In the last six months, the Reserve Bank of India (RBI) has hiked both its repo and reverse repo rates by as much as 100 basis points each—repo rates have gone up from 6.25% to 7.25% and reverse repo rates are at 6.25%, up from 5.25%. Banks borrow from RBI at the repo rate and deposit with RBI at the reverse repo rate.
For banks, this means increase in cost of funds and for you, increase in their cost of loans since banks have been quick to pass on the extra burden to their customers.
You can shoulder this burden in two ways—by settling for an increase in the loan tenor by increasing the equated monthly instalments (EMIs).
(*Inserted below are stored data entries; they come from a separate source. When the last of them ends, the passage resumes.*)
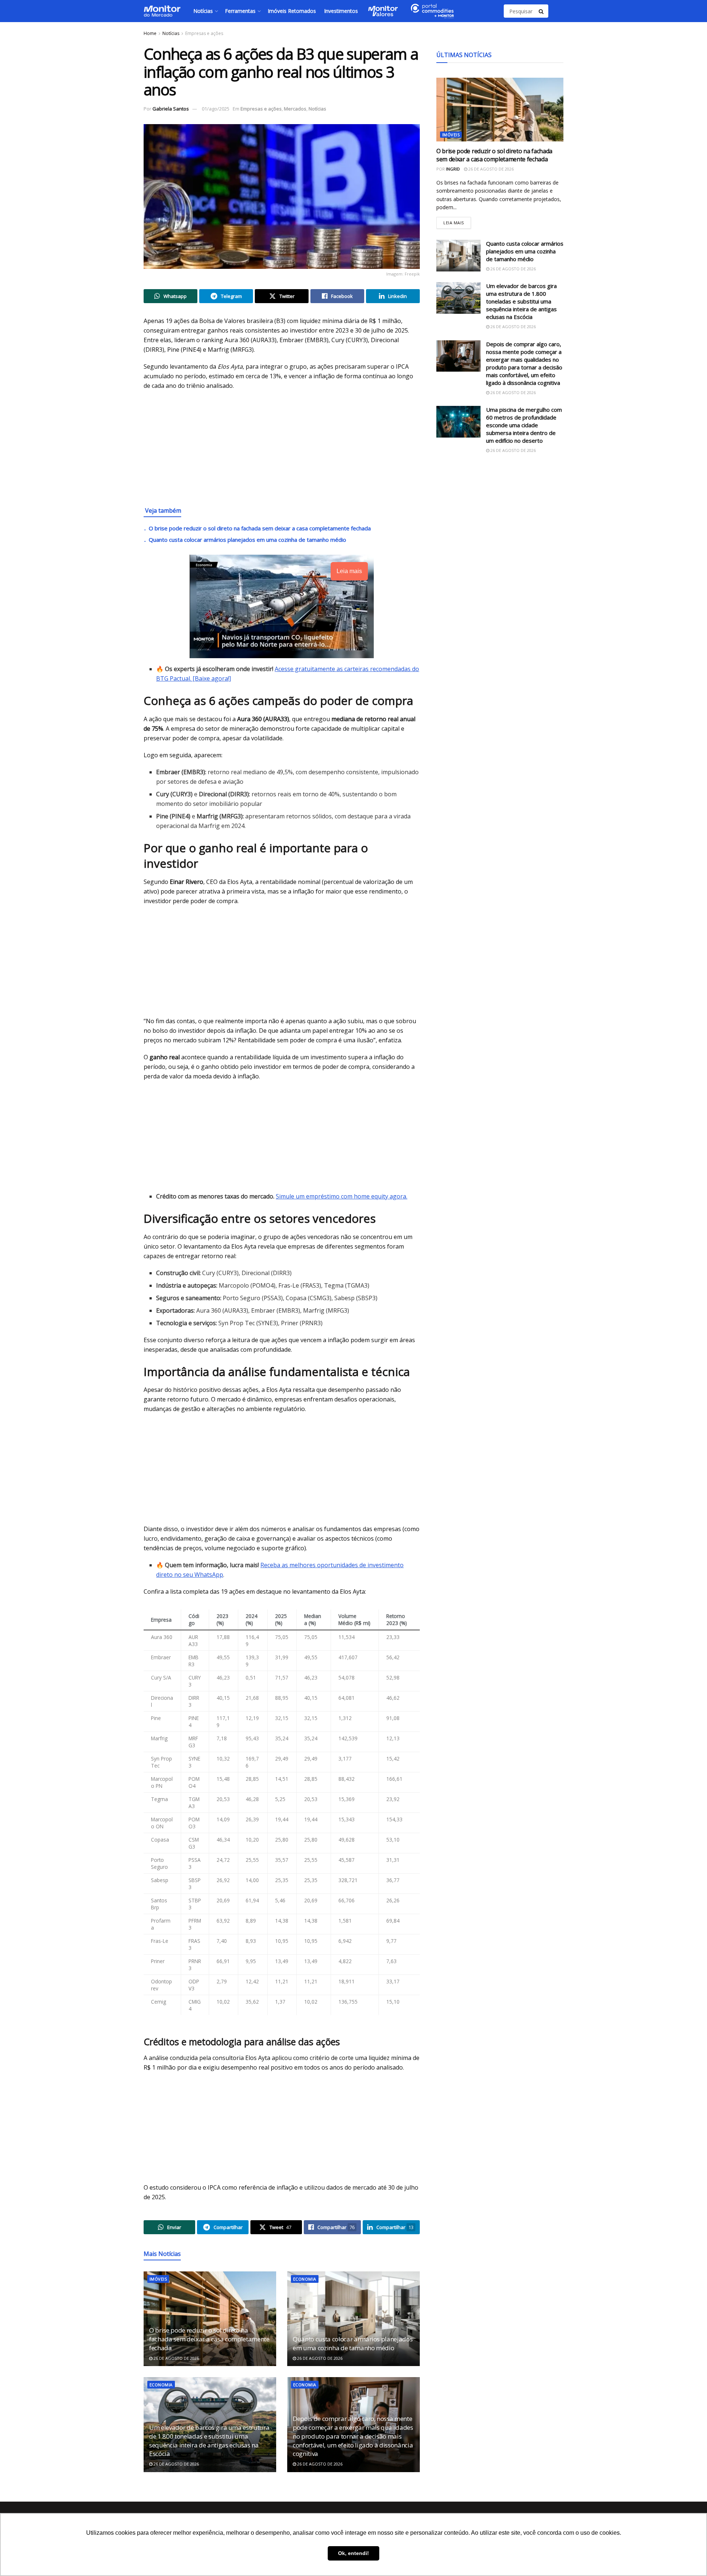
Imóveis (158, 2279)
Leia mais (457, 221)
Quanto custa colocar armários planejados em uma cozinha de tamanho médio (247, 539)
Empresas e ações (204, 33)
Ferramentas (240, 10)
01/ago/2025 (215, 108)
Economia (304, 2279)
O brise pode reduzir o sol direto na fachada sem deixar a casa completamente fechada (260, 528)
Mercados (295, 108)
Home (150, 33)
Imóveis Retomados (292, 10)
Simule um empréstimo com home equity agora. (341, 1196)
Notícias (203, 10)
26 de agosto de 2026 (175, 2358)
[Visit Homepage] (162, 11)
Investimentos (341, 10)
But which option would make more sense. While on the face of it, increasing the tenor seems to be more cost-effective, it is not actually so. We ran numbers and found out that keeping inflation and tax constant, it makes more sense to increase the EMI in the long run. Increasing the tenor does not increase your immediate expenses, but is costlier in the long run since the total cost of loan, including the interest outgo, increases in this case (see graph).
Increasing the EMI
If you can afford higher EMIs, we recommend you do so because this option is cheaper in the long run. Sample this: you have a loan of Rs 30 lakh at 9% for 15 years; you service the EMIs for six months and then the interest goes up by 1%. If you agree to increase your EMIs, your total cost of loan (principal plus total interest outgo) will go up to around Rs 57.84 lakh from around Rs 54.77 lakh at the earlier rate. But if you choose to increase the tenor to around 17.08 years (including initial six months) instead, your total cost of loan would notch up to around Rs 62.39 lakh. In the same example, if the rate increase is 2%, the cost of loan goes up to around Rs 60.99 lakh if the EMI is increased and around Rs 75.17 lakh if the tenor is increased to 20.58 years (including initial six months).
Says Vipul Patel, director, Home Loan Advisors, an independent mortgage advisory firm, “If the customer can afford it, paying higher EMI is a better option than increasing the tenor on the loan. If the tenor is increased the total cost of the loan grows by a huge amount as compared with when EMI is increased.”
However, increasing the EMI comes with a hassle for both banks as well as borrowers due to administrative and operational reasons.
“When the EMI is increased the customer has to give fresh post-dated cheques (PDCs) or set a new ECS (electronic clearing system) amount,” says R.K. Bansal, executive director, IDBI Bank Ltd.
Increasing the tenor
Banks usually prefer increasing the tenor. While doing this is operationally smooth, it also ensures that banks earn more.
If the tenor is increased and EMI is kept the same, you won’t have to issue fresh PDCs or issue a new ECS mandate.
However, if you think increasing your EMIs would mean a severe cash crunch in your monthly household budget, you may want to settle for increase in tenor despite the cost bite. But keep in mind that banks do not extend the loan tenor beyond your retirement age. “The increase in tenor is never beyond the age of 60-65 years of the borrower and also depends on the income,” says Bansal.
There are times when increasing the tenor is not possible and you may have to choose to increase the EMI as well as the tenor.
What else can you do
Switching the lender: If another bank charges a lower rate then it makes sense to switch the loan to that bank, but before doing that you need to keep certain things in mind.
Says Adhil Shetty, CEO, Bankbazaar.com, an online loan portal, “If you plan to switch the loan, don’t just look at lower interest rates. Take into account the pre-payment penalty of the current loan and the processing fees of the new lender. Only if the total cost of loan is lower than your total cost of the current loan would it makes sense to switch.”
Online calculators can help you get the numbers.
Part-payment: If you have the funds, regularly part-pay the principal over and above the EMI. If you can make a lump sum part-payment, even better. Says Patel, “The part payment goes towards the principal amount of your loan. Here, since your principal outstanding amount reduces, even the interest amount you need to pay will reduce. In fact, even as you start part-prepaying the loan, your tenor of the loan will also reduce.”
However, do check with your bank if they charge any part payment fee.
All in all, increasing the tenor would be the most costly for you; opt for it only if you really need to.